:: TEXT EXCERPT

Calcium transport in gill cells of Ucides cordatus, a mangrove crab living in variable salinity environments

Crustaceans show discontinuous growth and have been used as a model system for studying cellular mechanisms of calcium transport, which is the main mineral found in their exoskeleton. Ucides cordatus, a mangrove crab, is naturally exposed to fluctuations in calcium and salinity. To study calcium transport in this species during isosmotic conditions, dissociated gill cells were marked with fluo-3 and intracellular Ca2 + change was followed by adding extracellular Ca2 + as CaCl2 (0, 0.1, 0.25, 0.50, 1.0 and 5 mM), together with different inhibitors. For control gill cells, Ca2 + transport followed Michaelis-Menten kinetics with Vmax = 0.137 ± 0.001 ∆Ca2 +i (μM × 22.104 cells− 1 × 180 s− 1; N = 4; r2 = 0.99); Km = 0.989 ± 0.027 mM. The use of different inhibitors for gill cells showed that amiloride (Na+/Ca2 + exchange inhibitor) inhibited 80% of Ca2 + transport in gill cells (Vmax). KB-R, an inhibitor of Ca influx in vertebrates, similarly caused a decrease in Ca2 + transport and verapamil (Ca2 + channel inhibitor) had no effect on Ca2 + transport, while nifedipine (another Ca2 + channel inhibitor) caused a 20% decrease in Ca2 + affinity compared to control values. Ouabain, on the other hand, caused no change in Ca2 + transport, while vanadate increased the concentration of intracellular calcium through inhibition of Ca2 + efflux probably through the plasma membrane Ca2 +-ATPase. Results show that transport kinetics for Ca2 + in these crabs under isosmotic conditions is lower compared to a hyper-regulator freshwater crab Dilocarcinus pagei studied earlier using fluorescent Ca2 + probes. These kinds of studies will help understanding the comparative mechanisms underlying the evolution of Ca transport in crabs living in different environments.

::::

■ **WHAT YOU NEED TO DO**: Retype the abstract on calcium transport in crab gill cells in full, word for word. The material is unrelated to the abstract on calcium transport in crab gill cells.

:: PROVIDED MATERIAL

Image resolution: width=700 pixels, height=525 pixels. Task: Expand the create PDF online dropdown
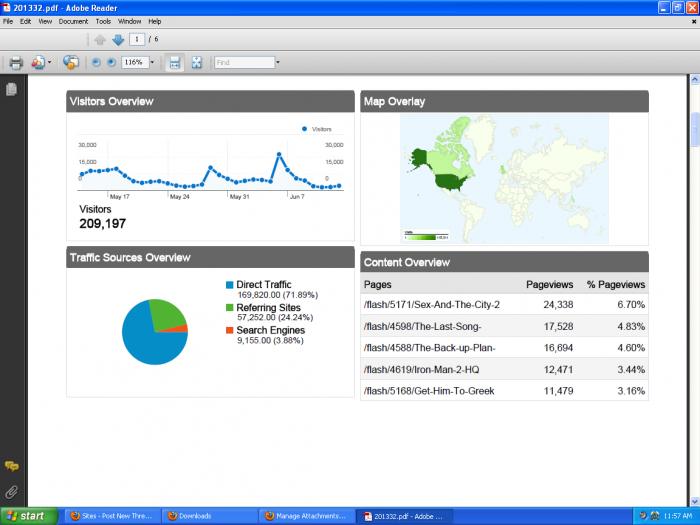pyautogui.click(x=50, y=62)
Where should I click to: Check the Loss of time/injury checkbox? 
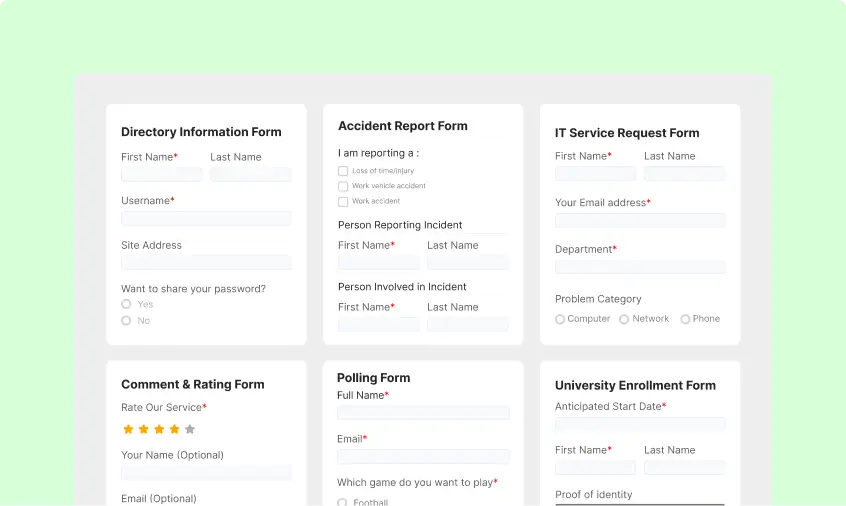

::::

■ **THE COMPLETED TASK**:
Calcium transport in gill cells of Ucides cordatus, a mangrove crab living in variable salinity environments

Crustaceans show discontinuous growth and have been used as a model system for studying cellular mechanisms of calcium transport, which is the main mineral found in their exoskeleton. Ucides cordatus, a mangrove crab, is naturally exposed to fluctuations in calcium and salinity. To study calcium transport in this species during isosmotic conditions, dissociated gill cells were marked with fluo-3 and intracellular Ca2 + change was followed by adding extracellular Ca2 + as CaCl2 (0, 0.1, 0.25, 0.50, 1.0 and 5 mM), together with different inhibitors. For control gill cells, Ca2 + transport followed Michaelis-Menten kinetics with Vmax = 0.137 ± 0.001 ∆Ca2 +i (μM × 22.104 cells− 1 × 180 s− 1; N = 4; r2 = 0.99); Km = 0.989 ± 0.027 mM. The use of different inhibitors for gill cells showed that amiloride (Na+/Ca2 + exchange inhibitor) inhibited 80% of Ca2 + transport in gill cells (Vmax). KB-R, an inhibitor of Ca influx in vertebrates, similarly caused a decrease in Ca2 + transport and verapamil (Ca2 + channel inhibitor) had no effect on Ca2 + transport, while nifedipine (another Ca2 + channel inhibitor) caused a 20% decrease in Ca2 + affinity compared to control values. Ouabain, on the other hand, caused no change in Ca2 + transport, while vanadate increased the concentration of intracellular calcium through inhibition of Ca2 + efflux probably through the plasma membrane Ca2 +-ATPase. Results show that transport kinetics for Ca2 + in these crabs under isosmotic conditions is lower compared to a hyper-regulator freshwater crab Dilocarcinus pagei studied earlier using fluorescent Ca2 + probes. These kinds of studies will help understanding the comparative mechanisms underlying the evolution of Ca transport in crabs living in different environments.